Each line from the opening of the material through the line holding "You are a computer-use" needs to be returned exactly, with the pictures left out.

*** SOURCE MATERIAL ***

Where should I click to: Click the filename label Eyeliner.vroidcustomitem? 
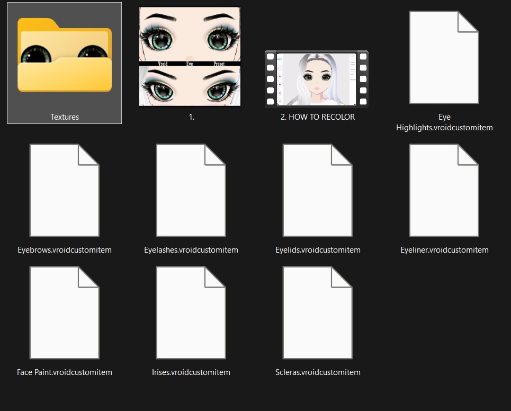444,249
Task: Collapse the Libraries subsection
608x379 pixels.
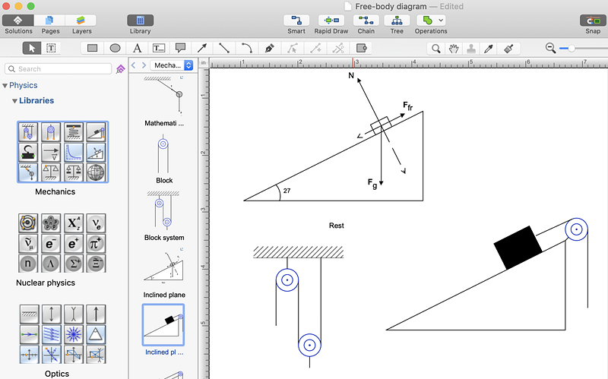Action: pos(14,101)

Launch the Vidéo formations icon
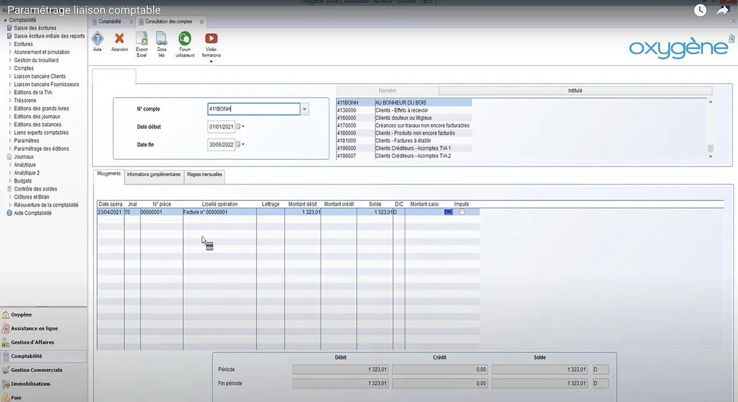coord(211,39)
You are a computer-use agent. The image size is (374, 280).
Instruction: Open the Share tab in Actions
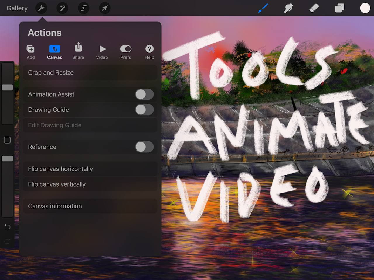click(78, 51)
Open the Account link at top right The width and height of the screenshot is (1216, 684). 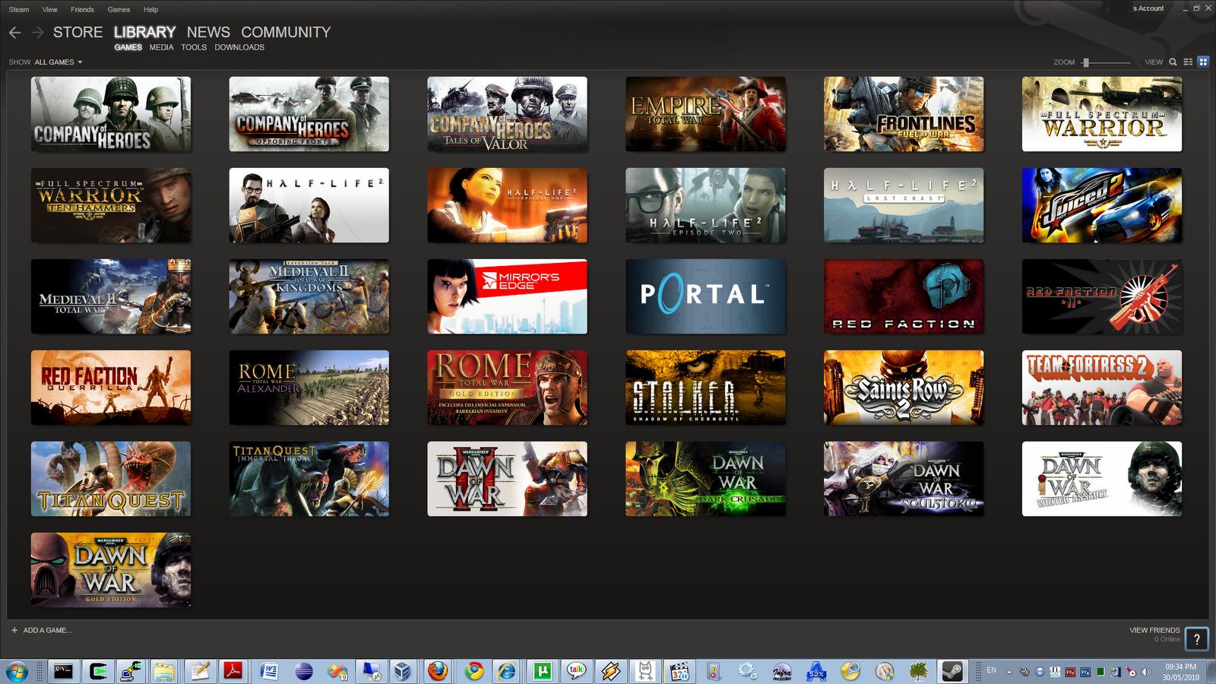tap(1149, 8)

*** End of SOURCE MATERIAL ***

• **THE ANSWER**:
Where should I click to: Click the filename label Eyeliner.vroidcustomitem? 
444,249
Task: Collapse the Libraries subsection
608x379 pixels.
Action: pos(14,101)

Launch the Vidéo formations icon
coord(211,39)
You are a computer-use agent. The image size is (374, 280).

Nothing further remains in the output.